Two LNG terminals currently operate in India, Petronet LNG’s (Bombay: 532522) 10 mmtpa facility at Dahej and Royal Dutch Shell’s (RDS.A)(RDS.B) 3.6 mmtpa installation at Hazira. Petronet LNG plans to add 2.5 mmtpa of additional capacity. Ratnagiri Gas and Power’s 5 mmtpa plant in Dabhol remains under construction, though 1 mtpa of capacity could come online before the project is completed. Two additional LNG import terminals are in the early stages of planning.
Meanwhile, growing demand for LNG in emerging markets supports higher gas prices in developed economies. South Korea, Japan and China have proved eager to ink deals securing long-term supplies of this critical resource.
Australia’s domestic demand for natural gas should also increase substantially in coming years, as utilities seek to reduce carbon dioxide emissions to comply with new environmental regulations. At the same time, the dramatic expansion of mining and industrial facilities in Western Australia will also drive demand for additional electricity. The majority of these power plants will be fired by natural gas. In 2010 natural gas accounted for only 14 percent of Australia’s electricity generation, compared to about 24 percent in the US.

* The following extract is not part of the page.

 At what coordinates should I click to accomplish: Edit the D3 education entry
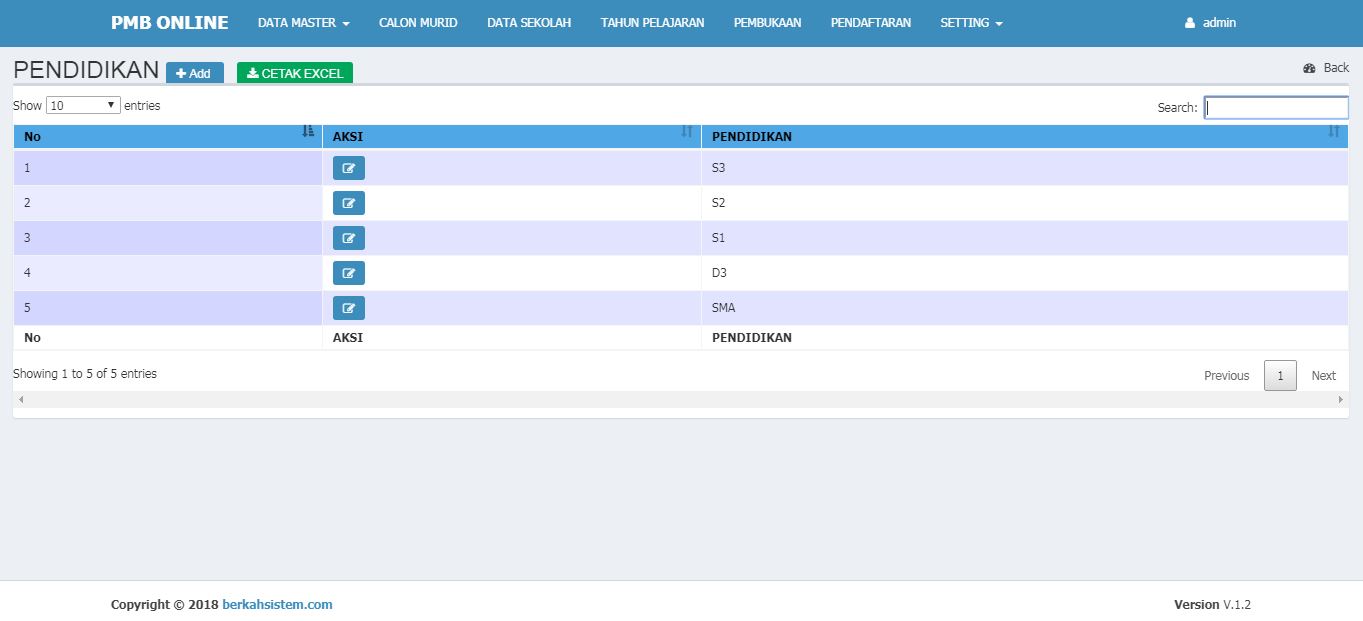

European demand for LNG should also increase, particularly after Germany’s recent decision to temporarily shutter seven of its nuclear reactors and to accelerate the phasing out its remaining nuclear power plants.
The International Energy Agency's Medium-Term Oil and Gas Markets 2011 report calls for international gas consumption to grow to 369.5 mmtpa in 2015 from 215.3 -- a roughly 71 percent increase. Emerging markets, particularly those in the Asia-Pacific region, are expected to account for much of this growth. Natural-gas prices in this region traditionally have been indexed to oil prices.
Natural-gas producers worldwide are salivating over this opportunity. Qatargas' assistant director for LNG marketing in late September stated that the company aims to double its long-term supply agreements in the Asia-Pacific region from 11 mmtpa per year to more than 20 mmtpa.
North American outfits are also working on LNG export projects to take advantage of rising demand in international markets and superior pricing.
I continue to like U.S.-based producers like EOG Resources (EOG) that are positioned in some of the hottest U.S. shale oil plays and strong production growth. The company’s involvement in the Kitimat LNG project is an added bonus and could enable the company to earn a higher rate of return on natural gas from its massive Horn River acreage in British Columbia.